« La décennie 2020 pire que l’épouvantable décennie 2010 ? »

Source [L'Opinon] « La défiance se répand entre pays, entre communautés, entre voisins et l’attrait pour les solutions magiques et pour la violence croît ​» : la chronique d’Eric Le Boucher

Fin décembre 2009, personne n’avait imaginé les épouvantes de la décennie qui allait s’ouvrir : terrorisme, emballement climatique, recul de la démocratie, populisme, protectionnisme, violences communautaires, menaces sur les libertés individuelles… « La récession globale a pris fin », se réjouissait, il y a dix ans, le FMI dans ses perspectives pour 2010. Dominique Strauss-Kahn, à la tête de l’organisation, se félicitait : « l’économie mondiale semble commencer à se remettre de la pire des crises économiques et financières de l’après-guerre ». Tout en restant prudent puisque « la croissance restera lente ». Mais l’optimisme s’accroche à la poursuite des politiques engagées, « c’est grâce à une action résolue et concertée que la crise a pu être maîtrisée ».

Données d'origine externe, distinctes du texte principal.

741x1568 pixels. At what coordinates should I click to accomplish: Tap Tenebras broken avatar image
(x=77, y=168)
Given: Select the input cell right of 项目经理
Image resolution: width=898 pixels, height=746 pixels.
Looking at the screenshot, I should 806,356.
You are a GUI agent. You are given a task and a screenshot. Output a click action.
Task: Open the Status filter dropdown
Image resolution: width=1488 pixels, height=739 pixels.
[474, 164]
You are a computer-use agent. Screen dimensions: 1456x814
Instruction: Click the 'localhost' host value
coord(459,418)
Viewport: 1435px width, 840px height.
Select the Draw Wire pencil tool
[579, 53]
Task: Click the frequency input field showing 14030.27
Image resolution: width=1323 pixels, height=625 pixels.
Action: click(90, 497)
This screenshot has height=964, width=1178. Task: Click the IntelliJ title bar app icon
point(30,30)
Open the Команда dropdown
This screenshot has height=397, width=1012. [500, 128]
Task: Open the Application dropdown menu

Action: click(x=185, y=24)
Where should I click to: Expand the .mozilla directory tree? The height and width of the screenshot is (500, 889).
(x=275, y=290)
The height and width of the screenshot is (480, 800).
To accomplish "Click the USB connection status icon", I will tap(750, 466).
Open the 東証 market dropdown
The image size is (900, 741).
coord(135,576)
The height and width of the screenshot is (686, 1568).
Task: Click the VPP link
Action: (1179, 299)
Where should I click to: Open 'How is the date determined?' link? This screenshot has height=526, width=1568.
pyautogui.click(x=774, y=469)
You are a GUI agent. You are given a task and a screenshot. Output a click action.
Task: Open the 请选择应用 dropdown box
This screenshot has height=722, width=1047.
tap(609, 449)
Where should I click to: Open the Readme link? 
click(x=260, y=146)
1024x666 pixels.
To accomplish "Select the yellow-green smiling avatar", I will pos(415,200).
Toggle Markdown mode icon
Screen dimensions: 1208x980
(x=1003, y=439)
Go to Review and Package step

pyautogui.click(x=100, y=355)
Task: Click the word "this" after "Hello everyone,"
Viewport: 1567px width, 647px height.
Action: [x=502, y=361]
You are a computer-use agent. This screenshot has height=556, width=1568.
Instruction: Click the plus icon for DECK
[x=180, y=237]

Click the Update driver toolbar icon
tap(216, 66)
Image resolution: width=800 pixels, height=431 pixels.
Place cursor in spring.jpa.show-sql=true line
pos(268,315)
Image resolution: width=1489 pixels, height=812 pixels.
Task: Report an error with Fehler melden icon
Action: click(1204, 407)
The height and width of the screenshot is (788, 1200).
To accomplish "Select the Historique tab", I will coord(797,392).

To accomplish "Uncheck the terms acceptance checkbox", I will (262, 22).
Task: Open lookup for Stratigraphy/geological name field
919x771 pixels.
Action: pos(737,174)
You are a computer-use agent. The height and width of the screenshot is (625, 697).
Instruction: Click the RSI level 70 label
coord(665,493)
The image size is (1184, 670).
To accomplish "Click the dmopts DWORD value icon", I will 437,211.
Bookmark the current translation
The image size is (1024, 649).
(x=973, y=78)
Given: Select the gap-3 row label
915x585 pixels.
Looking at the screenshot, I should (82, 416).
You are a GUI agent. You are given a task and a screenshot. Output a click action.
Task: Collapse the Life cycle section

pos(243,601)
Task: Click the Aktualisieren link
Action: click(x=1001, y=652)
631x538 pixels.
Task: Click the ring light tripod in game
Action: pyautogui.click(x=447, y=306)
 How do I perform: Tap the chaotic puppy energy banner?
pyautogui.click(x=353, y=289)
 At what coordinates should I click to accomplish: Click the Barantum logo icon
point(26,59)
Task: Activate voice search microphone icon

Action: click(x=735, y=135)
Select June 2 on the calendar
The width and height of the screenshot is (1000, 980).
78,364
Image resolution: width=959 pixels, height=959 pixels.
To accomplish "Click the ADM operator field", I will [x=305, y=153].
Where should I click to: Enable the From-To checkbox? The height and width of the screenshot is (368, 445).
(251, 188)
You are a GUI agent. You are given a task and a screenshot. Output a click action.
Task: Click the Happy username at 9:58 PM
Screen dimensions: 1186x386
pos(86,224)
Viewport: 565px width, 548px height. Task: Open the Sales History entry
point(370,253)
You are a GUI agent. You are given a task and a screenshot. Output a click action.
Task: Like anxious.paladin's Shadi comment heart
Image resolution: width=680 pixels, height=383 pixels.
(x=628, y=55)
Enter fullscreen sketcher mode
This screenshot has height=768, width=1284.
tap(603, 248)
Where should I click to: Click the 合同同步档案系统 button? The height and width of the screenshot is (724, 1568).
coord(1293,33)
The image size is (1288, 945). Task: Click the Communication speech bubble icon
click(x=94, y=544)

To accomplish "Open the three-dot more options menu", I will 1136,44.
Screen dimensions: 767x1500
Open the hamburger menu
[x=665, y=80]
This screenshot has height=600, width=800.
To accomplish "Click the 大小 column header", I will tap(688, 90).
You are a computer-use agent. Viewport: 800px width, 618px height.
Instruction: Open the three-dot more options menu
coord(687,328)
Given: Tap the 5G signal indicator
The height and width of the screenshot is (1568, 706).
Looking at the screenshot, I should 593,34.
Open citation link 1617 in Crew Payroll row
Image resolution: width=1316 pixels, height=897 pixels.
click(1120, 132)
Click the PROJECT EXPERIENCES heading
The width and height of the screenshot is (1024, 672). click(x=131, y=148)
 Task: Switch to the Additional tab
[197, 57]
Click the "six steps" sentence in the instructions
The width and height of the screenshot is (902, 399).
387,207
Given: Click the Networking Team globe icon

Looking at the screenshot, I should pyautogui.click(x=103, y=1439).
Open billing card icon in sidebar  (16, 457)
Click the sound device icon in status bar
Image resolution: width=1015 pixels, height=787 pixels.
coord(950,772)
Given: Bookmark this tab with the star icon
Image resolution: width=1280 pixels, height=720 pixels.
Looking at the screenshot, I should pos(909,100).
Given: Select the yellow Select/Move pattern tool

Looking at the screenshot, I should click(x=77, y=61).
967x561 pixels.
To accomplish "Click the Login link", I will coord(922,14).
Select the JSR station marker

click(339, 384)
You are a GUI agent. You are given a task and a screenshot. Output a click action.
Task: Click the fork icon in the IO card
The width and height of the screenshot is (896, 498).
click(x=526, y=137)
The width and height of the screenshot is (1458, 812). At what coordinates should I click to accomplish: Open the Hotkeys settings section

Et pourtant. La crise marquait en réalité la fin d’un ordre et l’entrée dans un désordre. Qu’on quitte le système libéral, de libre-échange mondialisé, était à l’esprit de tous. La crise avait pour origine les excès du monde financier, elle allait forcément conduire à réviser le laisser-faire donné aux marchés et amener un retour des Etats. L’utilisation coordonnée de l’outil de la relance keynésienne dans tous les pays du G20 en faisait la démonstration : la politique reprenait la main. Ça a été fait en partie : le libéralisme pur du « consensus de Washington » a été abandonné, les banques ont été corsetées, les politiques de change ont été limitées, des mécanismes de soutien ont été mis en place pour soutenir ceux qui s’écroulent.